__DOCUMENT TEXT__:
_ _ _ _
Regarding claim 14, the combination of Shinozaki, Otsubo, Shinozaki2 and Yamaguchi discloses everything claimed as applied above (see claim 13), in addition Yamaghuchi discloses, wherein a combination of the frequency band of the first transmission signal and the frequency band of the second transmission signal is a combination of Band 1 and n40, a combination of Band 3 and n40, a combination of Band 1 and n41, a combination of Band 3 and n41, a combination of Band 39 and n41, a combination of Band 66 and n41, or a combination of Band 25 and n41 (A pass band of the filter 211 in the filter 21 is assigned with communication band B25 (1930 MHz to 1995 MHz), and a pass band of the filter 212 is assigned with communication band B66 (2110 MHz to 2200 MHz). These are combinations of communication bands that are targets of simultaneous communication in carrier aggregation, [0067]…A pass band of the filter 31 is assigned with communication band B30 (2350 MHz to 2360 MHz). A pass band of the filter 32 is assigned with communication band B41 (2496 MHz to 2690 MHz). A pass band of the filter 33 is assigned with communication band B7 (2620 MHz to 2690 MHz), [0070].]).
_ _ _ _
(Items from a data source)
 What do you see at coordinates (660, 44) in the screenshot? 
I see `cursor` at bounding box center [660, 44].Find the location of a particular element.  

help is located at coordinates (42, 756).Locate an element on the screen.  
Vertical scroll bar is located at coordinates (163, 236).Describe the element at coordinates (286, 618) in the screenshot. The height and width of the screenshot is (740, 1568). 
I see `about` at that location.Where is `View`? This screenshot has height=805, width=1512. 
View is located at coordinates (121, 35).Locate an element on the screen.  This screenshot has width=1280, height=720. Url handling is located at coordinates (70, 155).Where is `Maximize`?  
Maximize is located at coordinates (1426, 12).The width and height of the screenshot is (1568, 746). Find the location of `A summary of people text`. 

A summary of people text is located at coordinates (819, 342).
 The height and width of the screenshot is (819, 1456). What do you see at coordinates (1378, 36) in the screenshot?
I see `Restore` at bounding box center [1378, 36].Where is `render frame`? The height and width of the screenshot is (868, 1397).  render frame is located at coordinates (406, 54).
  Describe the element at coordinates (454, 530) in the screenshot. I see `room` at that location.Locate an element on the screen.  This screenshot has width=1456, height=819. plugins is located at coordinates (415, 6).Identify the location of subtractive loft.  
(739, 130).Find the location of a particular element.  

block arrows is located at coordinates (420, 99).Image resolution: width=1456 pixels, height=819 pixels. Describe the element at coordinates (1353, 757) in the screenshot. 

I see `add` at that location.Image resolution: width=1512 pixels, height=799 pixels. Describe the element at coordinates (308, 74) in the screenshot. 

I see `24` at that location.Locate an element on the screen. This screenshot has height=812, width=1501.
_ _ _ _
Copy out the full claim 14 passage word for word.

Regarding claim 14, the combination of Shinozaki, Otsubo, Shinozaki2 and Yamaguchi discloses everything claimed as applied above (see claim 13), in addition Yamaghuchi discloses, wherein a combination of the frequency band of the first transmission signal and the frequency band of the second transmission signal is a combination of Band 1 and n40, a combination of Band 3 and n40, a combination of Band 1 and n41, a combination of Band 3 and n41, a combination of Band 39 and n41, a combination of Band 66 and n41, or a combination of Band 25 and n41 (A pass band of the filter 211 in the filter 21 is assigned with communication band B25 (1930 MHz to 1995 MHz), and a pass band of the filter 212 is assigned with communication band B66 (2110 MHz to 2200 MHz). These are combinations of communication bands that are targets of simultaneous communication in carrier aggregation, [0067]…A pass band of the filter 31 is assigned with communication band B30 (2350 MHz to 2360 MHz). A pass band of the filter 32 is assigned with communication band B41 (2496 MHz to 2690 MHz). A pass band of the filter 33 is assigned with communication band B7 (2620 MHz to 2690 MHz), [0070].]).